**Records shown**
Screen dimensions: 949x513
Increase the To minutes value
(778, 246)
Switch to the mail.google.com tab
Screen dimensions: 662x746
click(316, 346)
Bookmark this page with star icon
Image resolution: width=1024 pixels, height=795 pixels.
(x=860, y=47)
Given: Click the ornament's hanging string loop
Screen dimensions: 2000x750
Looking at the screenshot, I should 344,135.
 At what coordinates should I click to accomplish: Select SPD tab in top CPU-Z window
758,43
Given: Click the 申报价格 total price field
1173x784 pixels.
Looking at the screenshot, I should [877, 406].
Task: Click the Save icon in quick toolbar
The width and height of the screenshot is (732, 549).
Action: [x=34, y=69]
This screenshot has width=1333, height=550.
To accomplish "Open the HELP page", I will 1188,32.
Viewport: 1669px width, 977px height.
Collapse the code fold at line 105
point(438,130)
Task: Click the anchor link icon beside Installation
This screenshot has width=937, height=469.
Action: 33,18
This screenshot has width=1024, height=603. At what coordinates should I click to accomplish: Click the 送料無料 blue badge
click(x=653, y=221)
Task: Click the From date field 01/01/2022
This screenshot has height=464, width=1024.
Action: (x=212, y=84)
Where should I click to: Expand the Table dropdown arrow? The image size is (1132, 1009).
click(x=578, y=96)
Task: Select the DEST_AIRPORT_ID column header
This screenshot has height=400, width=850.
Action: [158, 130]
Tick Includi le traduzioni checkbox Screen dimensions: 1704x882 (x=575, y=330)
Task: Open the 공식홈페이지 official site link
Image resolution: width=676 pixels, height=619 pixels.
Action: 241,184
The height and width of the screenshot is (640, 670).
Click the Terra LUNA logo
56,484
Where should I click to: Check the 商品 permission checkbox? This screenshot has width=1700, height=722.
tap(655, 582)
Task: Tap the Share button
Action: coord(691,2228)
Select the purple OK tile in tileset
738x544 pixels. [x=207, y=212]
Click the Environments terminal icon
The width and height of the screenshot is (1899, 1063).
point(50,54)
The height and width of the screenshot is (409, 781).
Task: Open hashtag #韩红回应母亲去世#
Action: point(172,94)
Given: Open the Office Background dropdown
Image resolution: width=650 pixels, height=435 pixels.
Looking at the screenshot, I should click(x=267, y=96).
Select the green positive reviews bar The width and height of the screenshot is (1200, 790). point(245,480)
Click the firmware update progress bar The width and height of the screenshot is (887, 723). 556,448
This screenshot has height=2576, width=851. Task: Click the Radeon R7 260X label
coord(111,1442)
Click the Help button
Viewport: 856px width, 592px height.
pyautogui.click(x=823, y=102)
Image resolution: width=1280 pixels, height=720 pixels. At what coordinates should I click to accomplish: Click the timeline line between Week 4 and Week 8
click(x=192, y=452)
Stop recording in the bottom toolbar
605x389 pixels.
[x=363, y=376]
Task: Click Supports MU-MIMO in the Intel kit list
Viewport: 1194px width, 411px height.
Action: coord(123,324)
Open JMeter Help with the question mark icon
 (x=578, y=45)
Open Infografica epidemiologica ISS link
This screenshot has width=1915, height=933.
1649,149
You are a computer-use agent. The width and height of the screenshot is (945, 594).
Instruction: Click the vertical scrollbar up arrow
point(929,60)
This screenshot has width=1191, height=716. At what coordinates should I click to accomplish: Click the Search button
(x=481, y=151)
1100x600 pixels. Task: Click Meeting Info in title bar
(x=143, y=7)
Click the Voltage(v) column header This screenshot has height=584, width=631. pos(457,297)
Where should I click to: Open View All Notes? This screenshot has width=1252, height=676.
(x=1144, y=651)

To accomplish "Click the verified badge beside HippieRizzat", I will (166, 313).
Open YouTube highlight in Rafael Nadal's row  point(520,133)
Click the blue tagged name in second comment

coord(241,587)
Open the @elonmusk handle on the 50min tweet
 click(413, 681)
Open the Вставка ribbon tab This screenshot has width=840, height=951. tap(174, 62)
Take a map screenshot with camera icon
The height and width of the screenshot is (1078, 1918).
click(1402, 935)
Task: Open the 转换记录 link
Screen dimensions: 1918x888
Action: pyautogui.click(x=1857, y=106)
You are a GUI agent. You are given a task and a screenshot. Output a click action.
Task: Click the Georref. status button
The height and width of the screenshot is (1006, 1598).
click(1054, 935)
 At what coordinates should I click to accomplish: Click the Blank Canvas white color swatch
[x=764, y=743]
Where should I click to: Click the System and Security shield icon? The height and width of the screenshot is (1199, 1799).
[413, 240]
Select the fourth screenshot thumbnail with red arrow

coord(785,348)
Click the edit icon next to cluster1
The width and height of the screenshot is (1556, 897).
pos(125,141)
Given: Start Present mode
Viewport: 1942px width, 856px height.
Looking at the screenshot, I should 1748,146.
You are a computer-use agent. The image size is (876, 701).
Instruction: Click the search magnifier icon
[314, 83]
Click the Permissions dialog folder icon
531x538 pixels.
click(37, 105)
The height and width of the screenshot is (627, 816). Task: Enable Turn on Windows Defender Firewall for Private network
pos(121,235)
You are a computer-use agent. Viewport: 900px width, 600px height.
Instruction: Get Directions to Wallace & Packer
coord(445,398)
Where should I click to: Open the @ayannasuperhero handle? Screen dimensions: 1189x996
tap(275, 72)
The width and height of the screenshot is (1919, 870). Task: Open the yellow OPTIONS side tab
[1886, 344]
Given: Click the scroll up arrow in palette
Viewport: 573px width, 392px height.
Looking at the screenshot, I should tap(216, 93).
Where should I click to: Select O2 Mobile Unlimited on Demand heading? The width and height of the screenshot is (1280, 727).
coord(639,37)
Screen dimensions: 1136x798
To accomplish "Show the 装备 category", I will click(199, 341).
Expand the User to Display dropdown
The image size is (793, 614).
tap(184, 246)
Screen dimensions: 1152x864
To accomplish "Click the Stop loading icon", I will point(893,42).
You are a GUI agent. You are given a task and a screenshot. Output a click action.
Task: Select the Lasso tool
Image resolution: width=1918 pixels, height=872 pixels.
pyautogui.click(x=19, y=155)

**Task requirements**
Please copy all lines of the listing in which the string "column" occurs.

**Final answer**
Task: Select the DEST_AIRPORT_ID column header
Click the Voltage(v) column header This screenshot has height=584, width=631. pos(457,297)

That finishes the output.